DAILY PRAYERS FOR GUYS

To Lead Others Spiritually

Faithful Father,
You have made us your disciples by your grace, through your Word. Discipleship includes continuing to personally grow in that grace through your Word. And, as men, our discipleship also includes leading our wives and families in their growth, too. I have so much room to grow! Guide and direct me first and foremost to grow in my own personal faith, so that as I do, I am better equipped to lead others. Since discipling includes discipline, grant me the motivation and discipline to prioritize my spiritual leadership. Dispel my fears with faith, and fill me with the Spirit’s zeal and confidence to embrace my call to lead. Where I see my own shortcomings, help me see your strength. Where I see my inadequacy, help me see your infallibility. Build others up through me so that we all may boast more in you.

In Jesus’ name I pray. Amen. 

DAILY PRAYERS FOR GUYS

To Dream and to Do

Dear Lord,
You created us with a unique capacity to envision what could be and to imagine possibilities. We are indeed fearfully and wonderfully made in these ways and so many others, for which we are extremely grateful. Nevertheless, without any action, dreams never take shape and become reality. Therefore, make me also a man of action, someone with the self-discipline not just to dream, but to do. Guide me with the discernment to balance between being overly cautious in preparation, resulting in unnecessarily long delays, and being too hasty to rush into action without enough preparation. Keep me from being frozen by indecision and give me a willingness to fail forward, confident that corrections and adjustments are always a part of progress. 

In Jesus’ name I pray. Amen. 

DAILY PRAYERS FOR GUYS

For Those Who Protect and Serve

Strong Father,
Watch over all those whose work includes putting themselves in harm’s way to protect and serve others. Whether at the local or national level, at home or abroad, guard and keep them as they dutifully fulfill their responsibilities.
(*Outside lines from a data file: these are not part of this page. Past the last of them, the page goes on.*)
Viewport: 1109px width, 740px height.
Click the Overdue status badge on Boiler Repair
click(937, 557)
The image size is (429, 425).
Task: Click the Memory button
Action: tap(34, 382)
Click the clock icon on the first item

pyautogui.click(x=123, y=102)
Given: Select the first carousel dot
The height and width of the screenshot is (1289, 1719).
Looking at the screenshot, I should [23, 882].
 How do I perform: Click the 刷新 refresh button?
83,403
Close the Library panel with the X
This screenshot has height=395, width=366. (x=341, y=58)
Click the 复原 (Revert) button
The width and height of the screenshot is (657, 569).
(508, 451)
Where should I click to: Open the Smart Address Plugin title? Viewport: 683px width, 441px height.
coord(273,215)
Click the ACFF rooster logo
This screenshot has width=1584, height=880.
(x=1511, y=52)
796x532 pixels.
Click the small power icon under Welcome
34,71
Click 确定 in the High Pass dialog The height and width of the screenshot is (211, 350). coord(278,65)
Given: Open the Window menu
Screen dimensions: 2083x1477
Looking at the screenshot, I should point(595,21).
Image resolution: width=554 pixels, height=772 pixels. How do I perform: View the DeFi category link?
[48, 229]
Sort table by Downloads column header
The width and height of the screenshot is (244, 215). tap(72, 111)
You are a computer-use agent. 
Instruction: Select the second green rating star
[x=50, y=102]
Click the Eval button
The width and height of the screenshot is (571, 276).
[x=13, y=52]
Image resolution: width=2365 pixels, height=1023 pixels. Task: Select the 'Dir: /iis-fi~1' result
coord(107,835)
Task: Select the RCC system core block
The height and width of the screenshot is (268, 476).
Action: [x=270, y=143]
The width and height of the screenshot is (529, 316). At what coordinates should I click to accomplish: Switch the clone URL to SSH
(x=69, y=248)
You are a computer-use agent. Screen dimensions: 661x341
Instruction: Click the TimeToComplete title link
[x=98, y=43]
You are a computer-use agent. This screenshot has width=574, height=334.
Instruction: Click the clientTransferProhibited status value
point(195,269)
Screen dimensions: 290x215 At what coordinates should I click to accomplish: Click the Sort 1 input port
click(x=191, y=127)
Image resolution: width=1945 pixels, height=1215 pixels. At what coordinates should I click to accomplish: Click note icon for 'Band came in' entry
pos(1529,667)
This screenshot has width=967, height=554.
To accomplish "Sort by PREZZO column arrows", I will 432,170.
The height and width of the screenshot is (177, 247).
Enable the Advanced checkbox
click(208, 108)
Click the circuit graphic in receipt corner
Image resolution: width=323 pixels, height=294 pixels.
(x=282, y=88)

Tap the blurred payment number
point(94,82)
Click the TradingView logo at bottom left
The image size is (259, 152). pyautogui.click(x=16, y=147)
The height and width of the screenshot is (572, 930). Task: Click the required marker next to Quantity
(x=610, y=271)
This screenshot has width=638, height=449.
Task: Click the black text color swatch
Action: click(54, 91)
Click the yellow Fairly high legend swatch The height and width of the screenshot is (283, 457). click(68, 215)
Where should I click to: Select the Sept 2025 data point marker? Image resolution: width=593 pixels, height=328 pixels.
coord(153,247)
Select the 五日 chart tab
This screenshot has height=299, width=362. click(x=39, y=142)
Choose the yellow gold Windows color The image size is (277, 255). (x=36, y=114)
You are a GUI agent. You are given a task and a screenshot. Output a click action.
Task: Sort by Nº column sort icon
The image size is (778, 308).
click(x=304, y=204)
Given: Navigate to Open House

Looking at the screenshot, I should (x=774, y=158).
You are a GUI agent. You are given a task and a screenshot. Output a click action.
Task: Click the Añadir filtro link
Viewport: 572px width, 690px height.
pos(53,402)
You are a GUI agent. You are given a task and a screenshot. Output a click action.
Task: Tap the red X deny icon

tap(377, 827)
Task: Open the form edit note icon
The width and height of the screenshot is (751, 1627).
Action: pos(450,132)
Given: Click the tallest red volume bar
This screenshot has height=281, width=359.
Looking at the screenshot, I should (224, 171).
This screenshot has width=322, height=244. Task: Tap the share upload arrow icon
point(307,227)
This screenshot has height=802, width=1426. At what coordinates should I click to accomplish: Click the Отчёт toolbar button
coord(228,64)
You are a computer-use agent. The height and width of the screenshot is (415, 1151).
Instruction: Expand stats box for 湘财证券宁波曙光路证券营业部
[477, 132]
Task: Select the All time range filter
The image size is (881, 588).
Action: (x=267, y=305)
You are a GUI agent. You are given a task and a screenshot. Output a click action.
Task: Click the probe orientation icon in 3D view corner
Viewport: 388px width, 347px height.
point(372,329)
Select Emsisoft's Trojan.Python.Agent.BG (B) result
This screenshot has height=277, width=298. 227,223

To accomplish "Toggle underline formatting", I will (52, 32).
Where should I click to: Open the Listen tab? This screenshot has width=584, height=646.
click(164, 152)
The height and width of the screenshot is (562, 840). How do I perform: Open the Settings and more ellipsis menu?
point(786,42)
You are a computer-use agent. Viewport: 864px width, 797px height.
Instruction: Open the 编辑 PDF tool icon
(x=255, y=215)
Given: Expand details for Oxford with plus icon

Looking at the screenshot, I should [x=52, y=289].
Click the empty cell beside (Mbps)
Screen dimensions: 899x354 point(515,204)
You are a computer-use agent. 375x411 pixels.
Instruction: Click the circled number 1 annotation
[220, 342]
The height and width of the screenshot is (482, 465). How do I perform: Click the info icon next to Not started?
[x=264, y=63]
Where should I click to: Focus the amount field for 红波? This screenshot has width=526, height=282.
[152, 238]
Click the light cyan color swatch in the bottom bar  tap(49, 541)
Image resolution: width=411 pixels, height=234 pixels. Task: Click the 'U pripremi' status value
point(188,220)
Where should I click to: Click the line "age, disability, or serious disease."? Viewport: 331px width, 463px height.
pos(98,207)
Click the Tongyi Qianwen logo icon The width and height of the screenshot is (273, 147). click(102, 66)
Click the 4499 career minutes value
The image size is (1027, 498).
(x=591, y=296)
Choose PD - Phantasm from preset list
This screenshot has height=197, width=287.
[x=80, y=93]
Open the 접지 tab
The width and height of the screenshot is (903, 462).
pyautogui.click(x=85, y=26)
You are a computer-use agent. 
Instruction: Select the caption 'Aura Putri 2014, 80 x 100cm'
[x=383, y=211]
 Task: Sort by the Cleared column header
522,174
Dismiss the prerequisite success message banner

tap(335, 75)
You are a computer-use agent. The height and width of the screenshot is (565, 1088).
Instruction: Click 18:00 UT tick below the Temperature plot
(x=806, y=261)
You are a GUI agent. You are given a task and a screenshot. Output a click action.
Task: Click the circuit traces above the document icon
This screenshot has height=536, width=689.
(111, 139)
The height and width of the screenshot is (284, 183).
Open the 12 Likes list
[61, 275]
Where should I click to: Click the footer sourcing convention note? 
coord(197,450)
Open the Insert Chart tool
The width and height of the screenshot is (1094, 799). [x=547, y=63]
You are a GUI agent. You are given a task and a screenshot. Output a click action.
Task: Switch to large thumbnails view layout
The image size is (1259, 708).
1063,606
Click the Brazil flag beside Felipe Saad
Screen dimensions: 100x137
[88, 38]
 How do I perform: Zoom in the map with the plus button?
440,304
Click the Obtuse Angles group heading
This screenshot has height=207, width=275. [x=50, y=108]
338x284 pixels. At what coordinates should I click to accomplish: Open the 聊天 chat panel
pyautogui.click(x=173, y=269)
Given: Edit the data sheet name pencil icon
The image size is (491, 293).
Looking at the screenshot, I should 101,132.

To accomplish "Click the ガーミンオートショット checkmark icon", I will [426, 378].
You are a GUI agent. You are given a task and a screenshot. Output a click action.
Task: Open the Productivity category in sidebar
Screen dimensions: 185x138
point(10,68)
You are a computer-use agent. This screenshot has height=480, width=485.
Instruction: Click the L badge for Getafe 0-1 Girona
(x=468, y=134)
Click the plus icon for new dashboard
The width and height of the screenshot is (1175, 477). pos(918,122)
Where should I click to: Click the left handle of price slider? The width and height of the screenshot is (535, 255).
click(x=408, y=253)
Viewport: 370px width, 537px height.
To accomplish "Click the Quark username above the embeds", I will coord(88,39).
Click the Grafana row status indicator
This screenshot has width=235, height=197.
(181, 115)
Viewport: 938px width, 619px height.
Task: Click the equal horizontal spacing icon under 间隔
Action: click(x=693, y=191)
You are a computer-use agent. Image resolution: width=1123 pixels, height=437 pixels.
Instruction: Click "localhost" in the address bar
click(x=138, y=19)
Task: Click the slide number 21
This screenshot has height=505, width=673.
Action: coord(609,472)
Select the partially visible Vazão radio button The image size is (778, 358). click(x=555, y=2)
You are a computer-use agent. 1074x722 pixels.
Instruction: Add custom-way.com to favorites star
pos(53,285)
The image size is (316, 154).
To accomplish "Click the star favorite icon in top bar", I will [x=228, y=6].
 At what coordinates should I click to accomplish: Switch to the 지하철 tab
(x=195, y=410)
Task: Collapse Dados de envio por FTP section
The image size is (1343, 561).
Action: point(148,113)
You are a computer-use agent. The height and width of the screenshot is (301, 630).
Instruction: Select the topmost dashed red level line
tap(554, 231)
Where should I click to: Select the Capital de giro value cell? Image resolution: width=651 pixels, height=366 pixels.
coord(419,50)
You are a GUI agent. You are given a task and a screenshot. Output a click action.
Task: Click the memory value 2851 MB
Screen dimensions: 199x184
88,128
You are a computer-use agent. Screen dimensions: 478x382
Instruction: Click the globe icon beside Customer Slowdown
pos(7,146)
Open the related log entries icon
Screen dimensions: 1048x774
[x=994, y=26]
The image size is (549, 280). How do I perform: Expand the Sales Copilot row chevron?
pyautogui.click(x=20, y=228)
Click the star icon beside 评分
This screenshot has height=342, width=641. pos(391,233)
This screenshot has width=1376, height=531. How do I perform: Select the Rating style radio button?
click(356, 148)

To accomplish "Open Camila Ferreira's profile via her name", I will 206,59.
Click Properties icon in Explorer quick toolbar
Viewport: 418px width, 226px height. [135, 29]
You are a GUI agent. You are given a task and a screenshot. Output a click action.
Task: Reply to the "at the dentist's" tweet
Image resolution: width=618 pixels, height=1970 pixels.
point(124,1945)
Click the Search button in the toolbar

See that they are well-trained and that adequate oversight ensures that their training is carried out properly, both for their own good and for the safety of those entrusted to their protection. Keep them humble and obedient to those over them, so they would not give in to any temptation to consider themselves above the very law they are charged with enforcing. Prevent all efforts to undermine or interfere with their work, which might cause injury or harm to them or to others. May they feel supported in their line of work, be blessed to see the positive impact it has, and be encouraged by the difference it makes in the lives of those they serve.

In Jesus’ name I pray. Amen. 

DAILY PRAYERS FOR GUYS

For Those Who Care for Christ’s People

Lord of the Church,
Thank you for those who shepherd your people and provide spiritual care for the sheep of your flock. Bless their work as they carry out the great responsibility of guiding and nurturing the faith and lives of the body of Christ. Keep them faithful to your Word and grant them the discernment to correctly apply law and gospel. Refresh them in soul, spirit, and body when they feel the burden of their calling. Reward their work with joy in seeing the fruit of their labor as your Holy Spirit strengthens faith and equips believers for works of service. Continue to train and provide future workers for this important work, so that your grace flows in abundance from one generation to the next until your glorious return. 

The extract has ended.